▶ _DOKUMENT_
★ ★ ★ ★ ★

Das 2te mal wurde der Durchflußmesser zum Dosieren verwendet da habe ich eine beim Kunden am Lager vorhandene FM350-2 benutzt. 

Denke mal du benötigst den Wert ziemlich genau da würde ich dir zu einer FM Karte raten.


----------



## fi1988 (24 März 2008)

hii

nee... Momentan soll der Wert des Durchfluss-Sensors nur in der Steuerung ersichtlich sein. Die Steuerung ist Vorerst ein Prototyp. Dieser wird evtl. mit einem Touchpanel erweitert. Doch jetzt soll ich das Signal des Sensors verarbeiten werden, und die Menge soll (nur im Programm, nicht auf Anzeigegeräten oder so) im Programm ersichtlich sein. 
Wie kann ich die 6900 Impulse/Liter dividieren und die Anzahl Liter darstellen?


----------



## Ralle (24 März 2008)

fi1988 schrieb:


> Hallo zusammen
> 
> Ich arbeite mit einer *S7-314* und je 32 Digital-Eingängen sowie Ausgängen.

★ ★ ★ ★ ★

▶ _AUSGELESENE DATEN_
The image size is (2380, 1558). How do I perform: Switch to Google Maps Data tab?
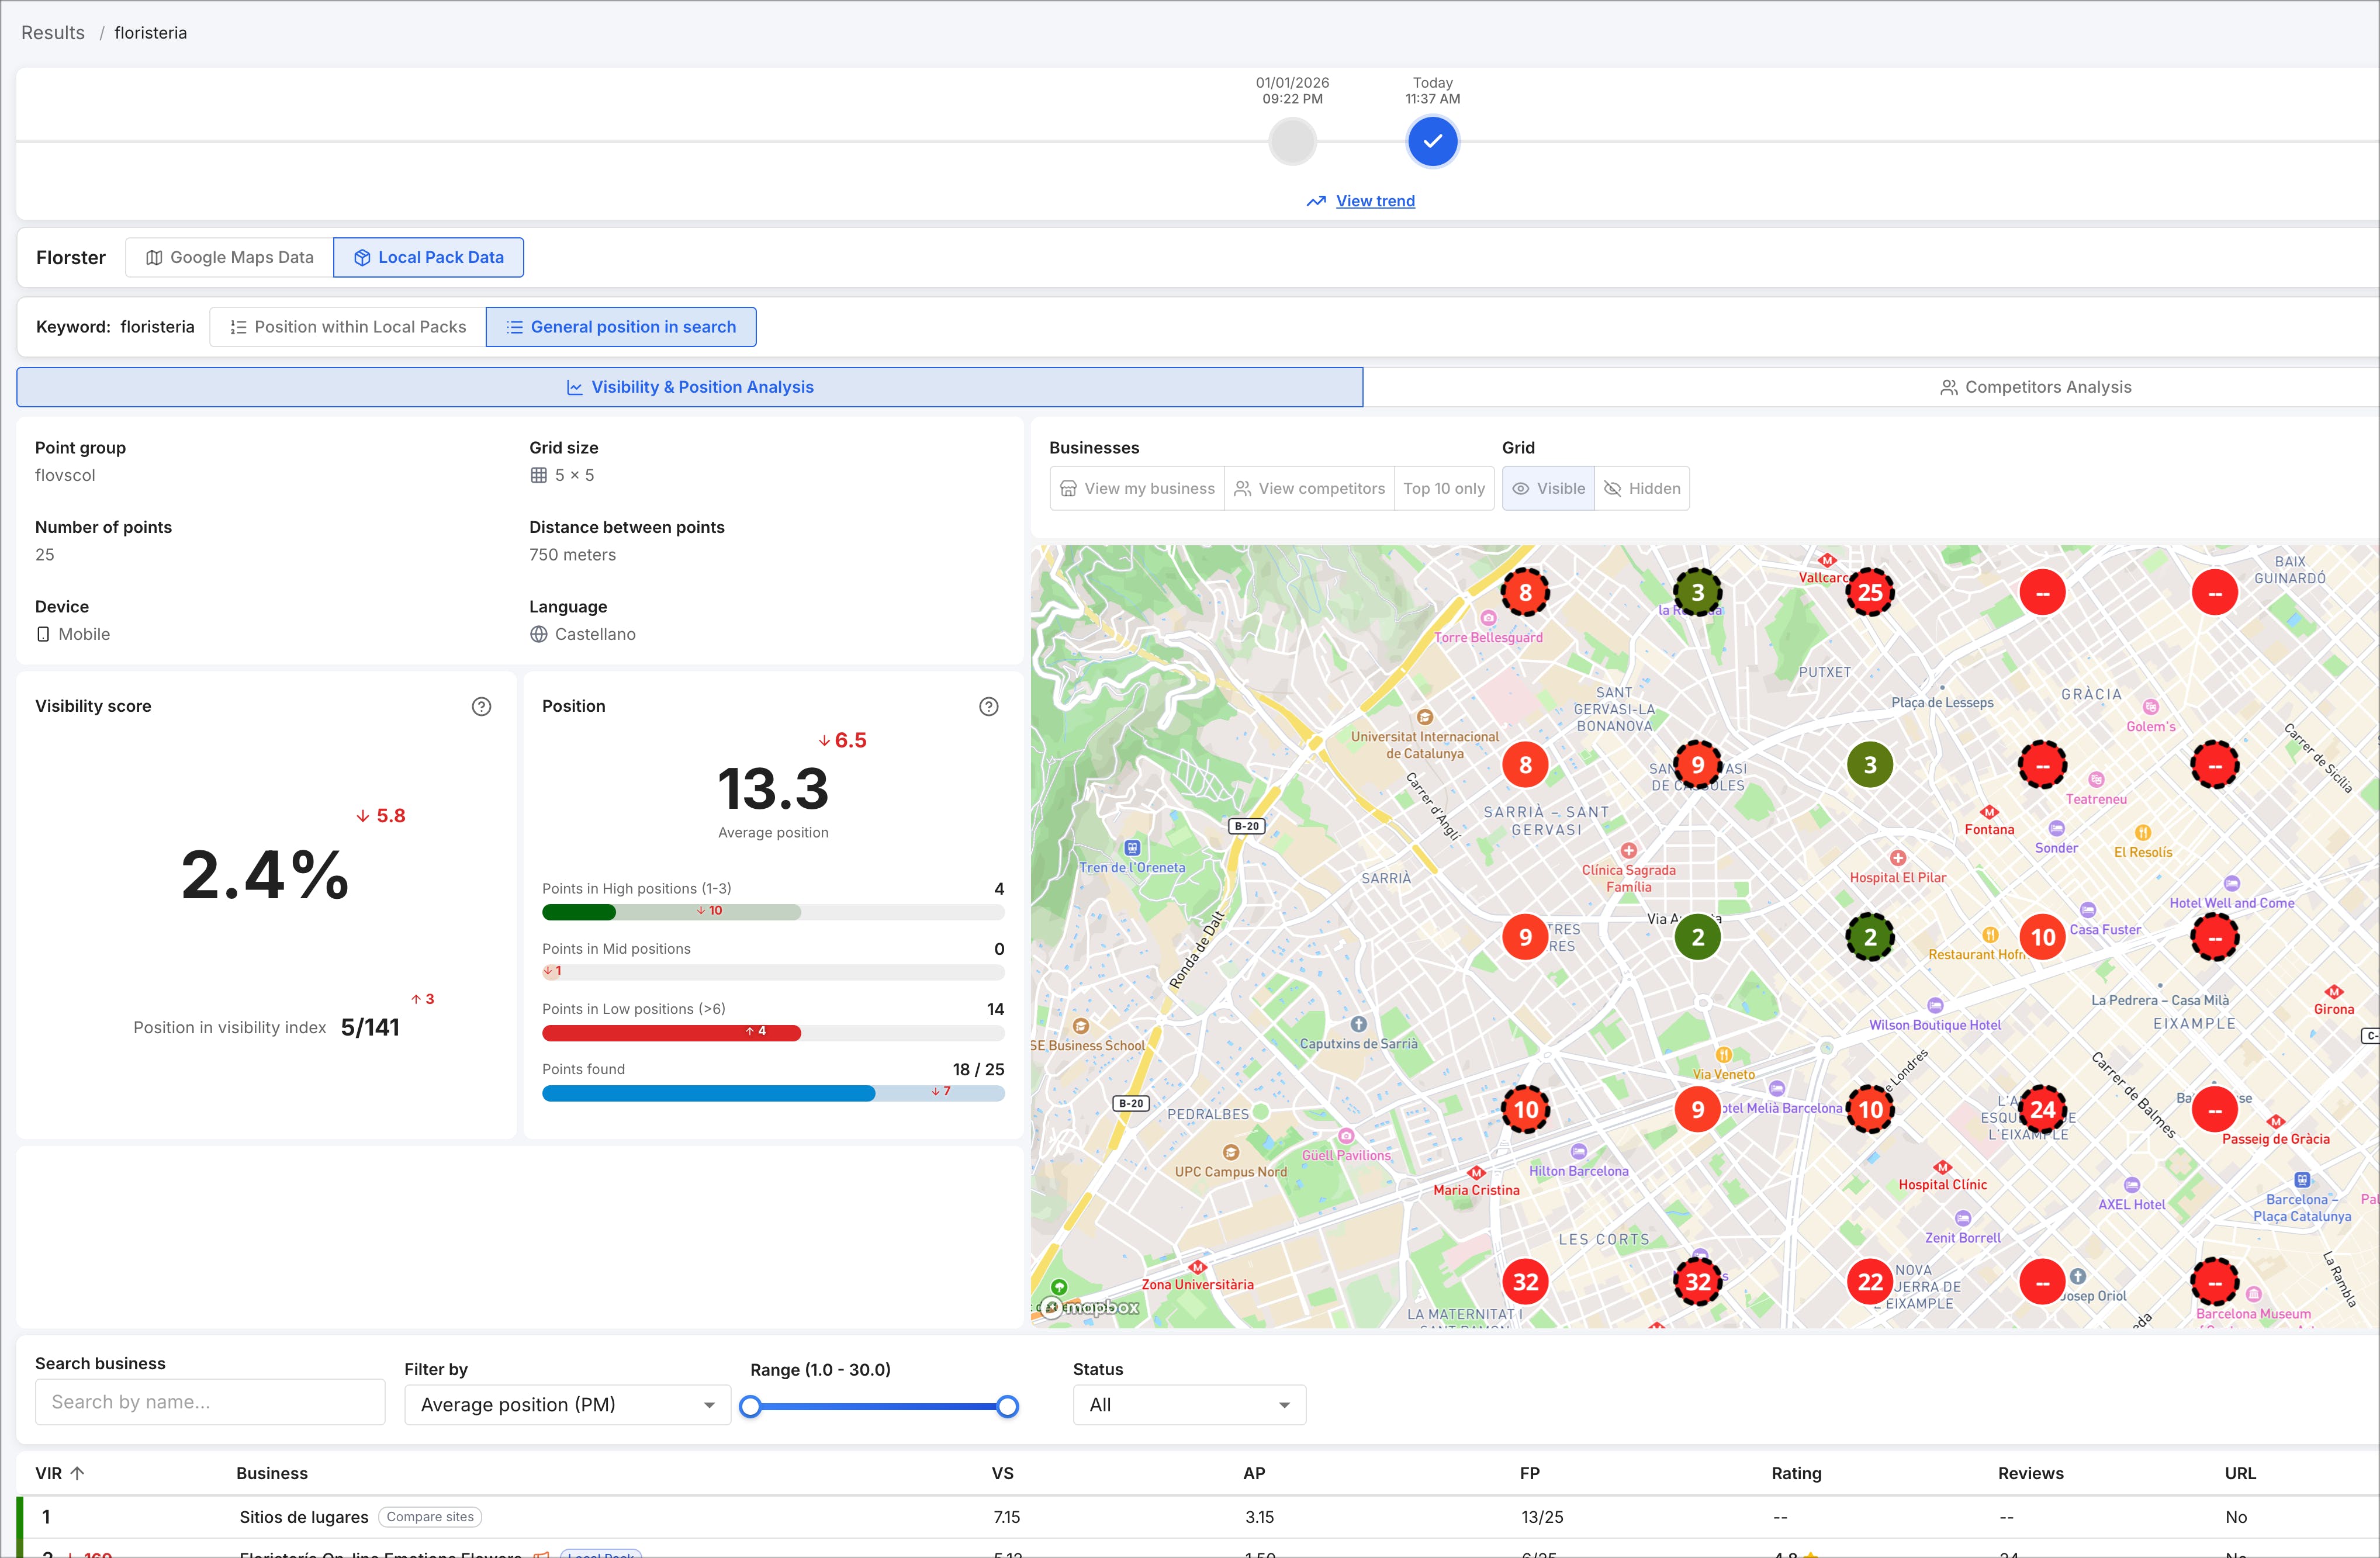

★ ★ ★ ★ ★

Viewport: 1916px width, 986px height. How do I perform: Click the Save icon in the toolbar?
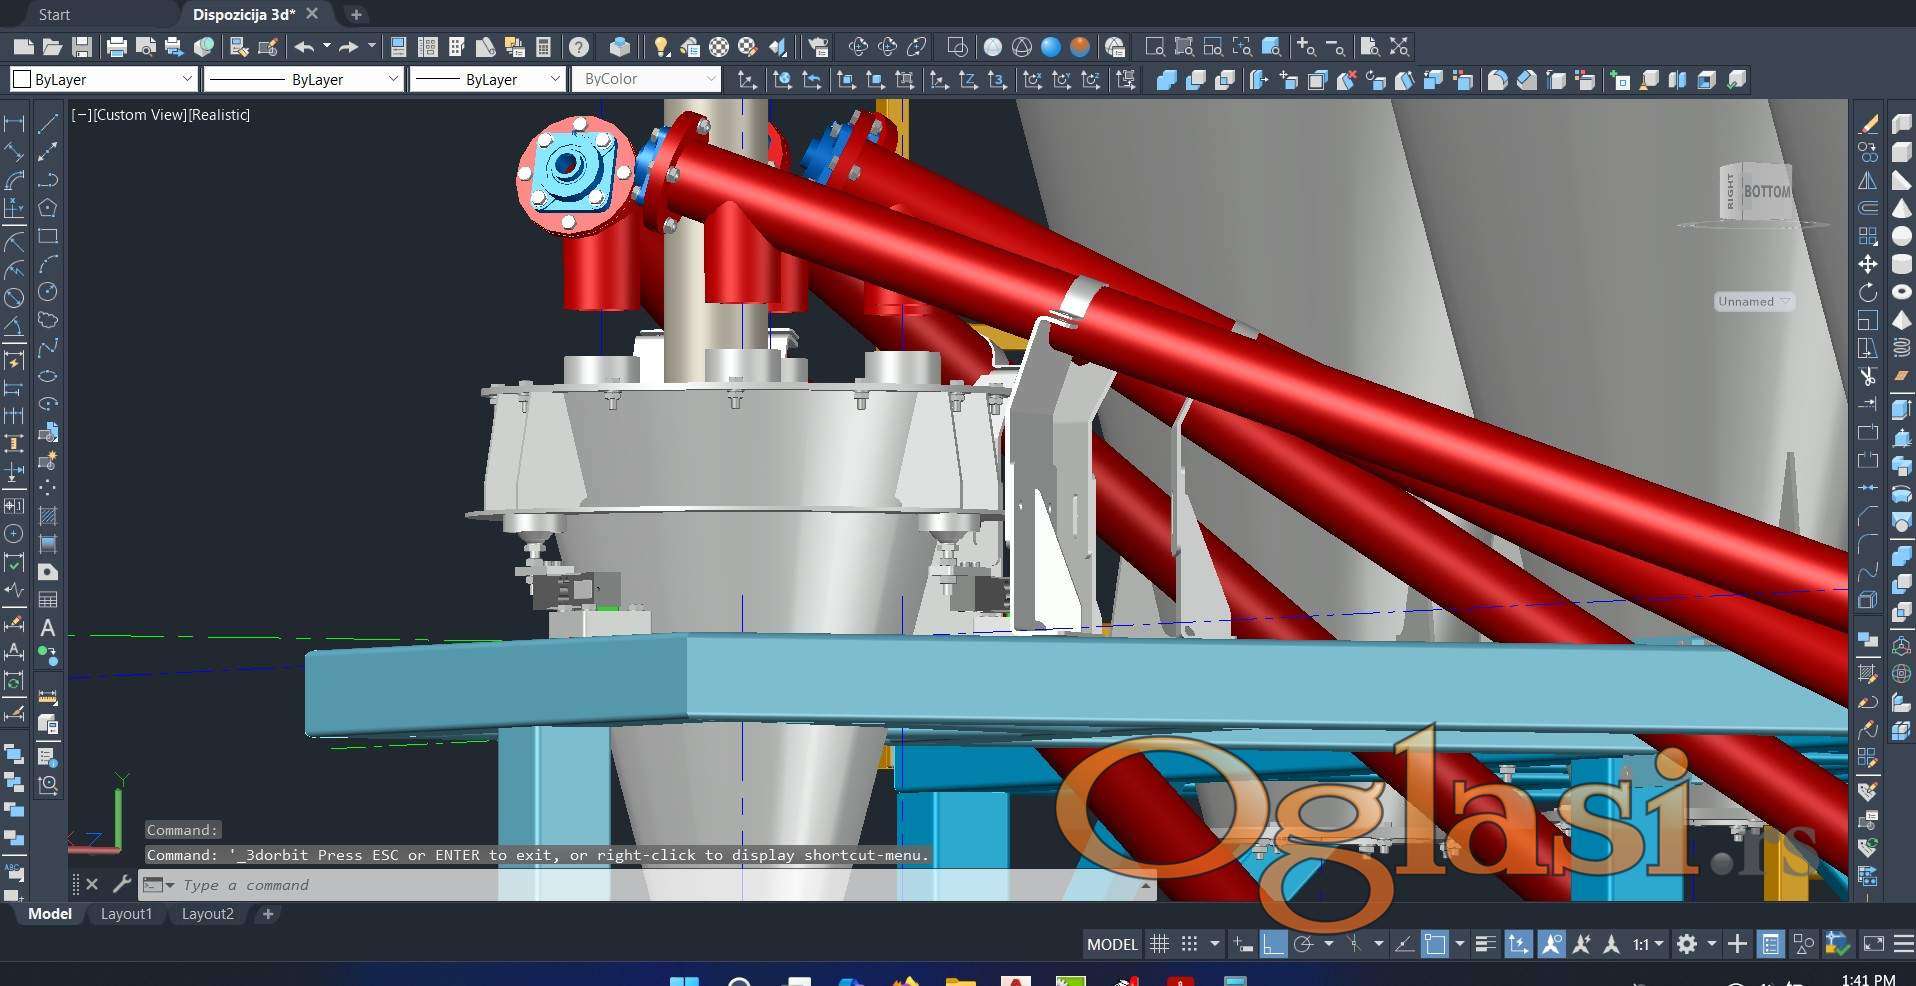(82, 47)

★ ★ ★ ★ ★

▶ _AUFGABE_
Schreib den Forenthread über den Durchflusssensor an der S7-314 nach dem letzten gezeigten Satz weiter.

▶ _ANTWORT_
> Habe einen Durchfluss-Sensor, der mir 6900 Impulse pro Liter Wasser als Ausgangssignal gibt. Diesen sollte ich nun in das Programm integrieren (Step 7 v. 5.4)
> ...



Mal zu Allererst! Wie willst du die Impulse in die SPS bekommen, über die normalen Eingänge? Interessant ist für die SPS zuerst, wie viele Impulse/Sekunde eingehen. Bei 10 ms Zykluszeit kannst du max. 50 Imp./Sekunde verarbeiten. Nutzt du den Zeit-OB mit 5 ms dann sind es 100 Imp./Sekunde. Mehr geht dann nicht, du würdest Impulse verlieren. Es gibt auch schnelle Zähleingänge, aber die hat deine 314 wohl nicht, schau mal bei den Angaben für deine CPU nach. Weiterhin kann man eine externe Baugruppe einsetzen oder auch einen externen diskreten Impulswandler, der aus den 6900 z.Bsp. 69 Impulse macht. Das mal bitte zuerst betrachten und klären, wieviele Liter/Sekunde und damit Impulse/Sekunde denn maximal vorkommen!


----------



## wincc (24 März 2008)

Hat mit Touchpanel nichts zu tun deine Steuerung kann die Impuls nicht verarbeiten

Wieviel Liter Durchfluß hast du denn?

 ... entweder Impulsuntersetzer oder FM Karte oder deine 314 hat nen schnellen Zähleingang (den müsste die 314IFM haben)


----------



## fi1988 (24 März 2008)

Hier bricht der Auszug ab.